Sometimes an image can bring a number to life.

"The fact is that, in essence, fewer soldiers than it would take to fill
up Washington, D.C.’s RFK Stadium have been asked to secure and patrol
a nation the size of California..."

It puts into perspective what we are trying to do and how we are trying to go about doing it. Supplying government to a society that has never known anything between blood relative local leaders and blood thirsty marauders is a labor intensive enterprise. Doing it requires not just, as big army leaders remind us, boots on the ground but that they be on the ground outside the nice safe air-conditioned base.

The title of the General's piece implies that Americans need to understand that the situation is 'fragile and complex' and, therefore, will require more time. The problem is that Americans do understand it is fragile and complex and that is why they don't want to give it more time.

At bottom Americans think the world is simple, at least if you are on the right side. If you are on the right side you get flowers and kisses from pretty girls and go home. That is how it worked (or seems to have worked from this many years forward) in the WWII with Germany and Japan. If it is not working out that way then, if "it" is insisting on being fragile and complex, then it is a sign that we are on the wrong side or, at best that there is no right side to be on.

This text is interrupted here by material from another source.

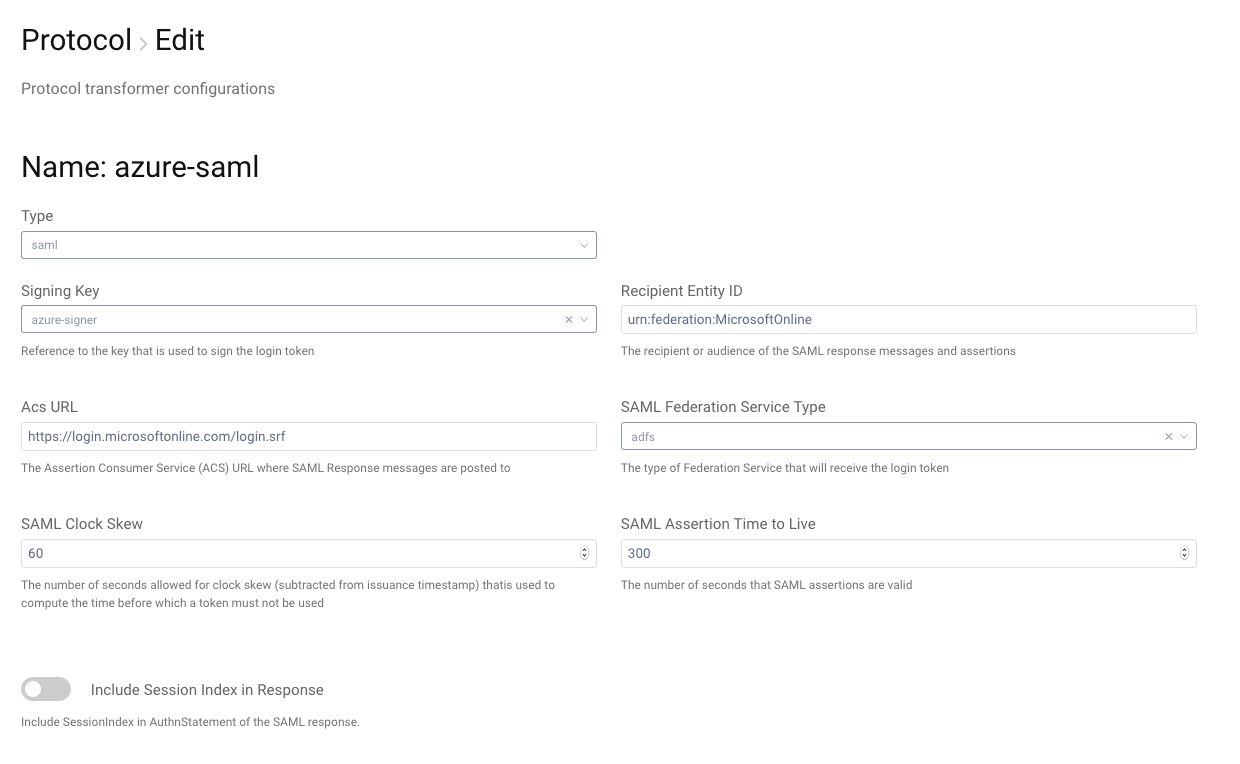Click the 'adfs' value in Service Type
The image size is (1240, 764).
[x=643, y=437]
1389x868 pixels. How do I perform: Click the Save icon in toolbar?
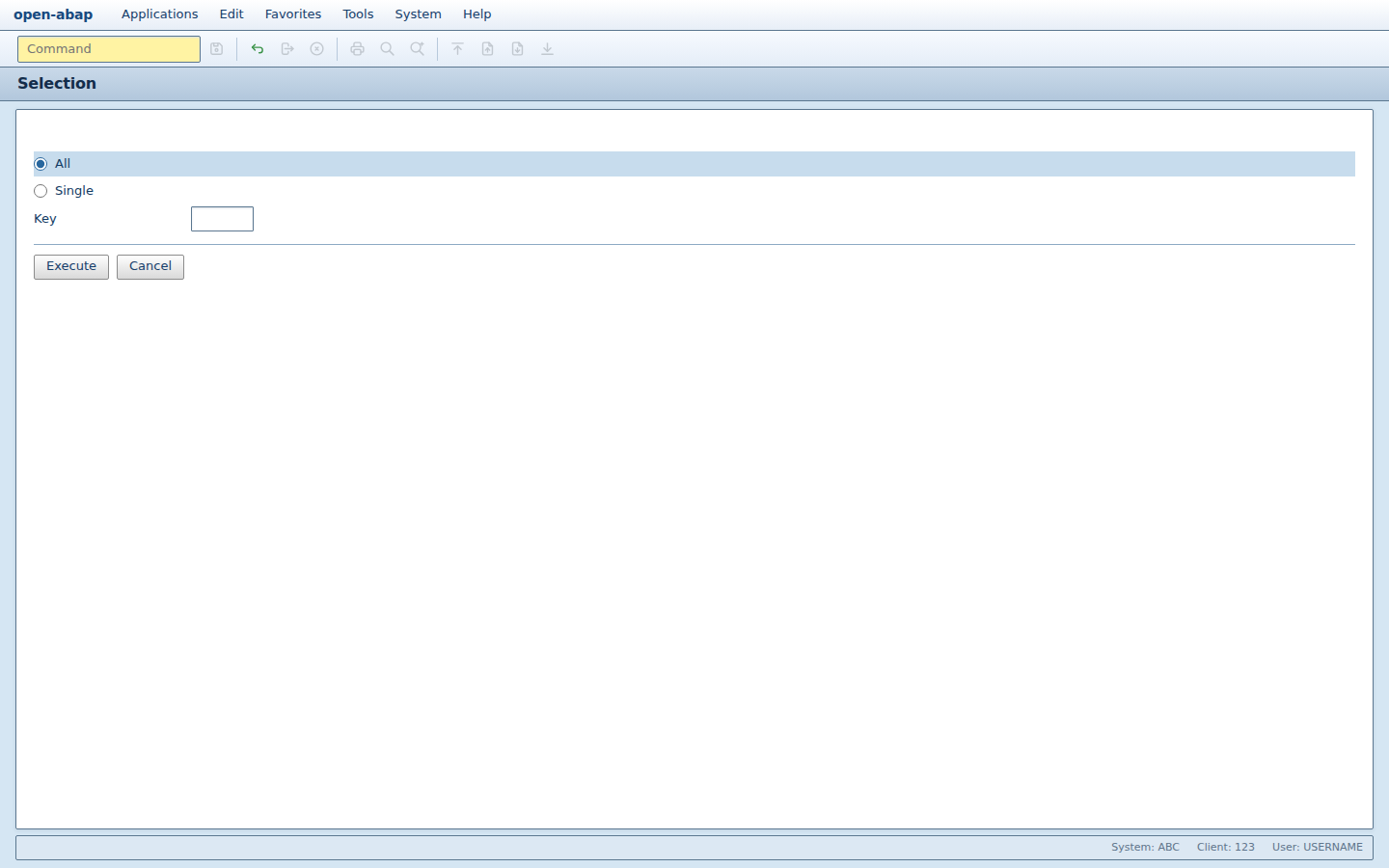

This is a dangerous error. The great danger to us is not posed by our peers, by functioning societies, but by backward societies. In the world of WWII backward societies posed no threat other than temptation to great power rivalry. Today, with out new found respect for self-determination, societies that cannot even feed themselves are called nation states with all the rights and privliges thereof. The petty thugs that climb to the top of these medieval political cultures have the resources and technology at their disposal to maintain power indefinitely and threaten us with middle-age fanaticism and nuclear age arms.

The reason these societies are fragile and complex is that they are not really societies. They are hostages to our fantasy of third world "authenticism," the idea that whatever thug comes to power in a third-world country, no matter how unrepresentative or hated he is, is somehow more legitimate than an outside power. These societies are the victims of the premature ending of imperialism. Backward societies thrust into the clutches of dictators legitimized by our own guilt.

Bringing these people into the 21st century--the good parts of the 21st century, not the nightmare part of the 20th that we have consigned them to--is a complex and fragile task. That it is difficult makes it no less necessary.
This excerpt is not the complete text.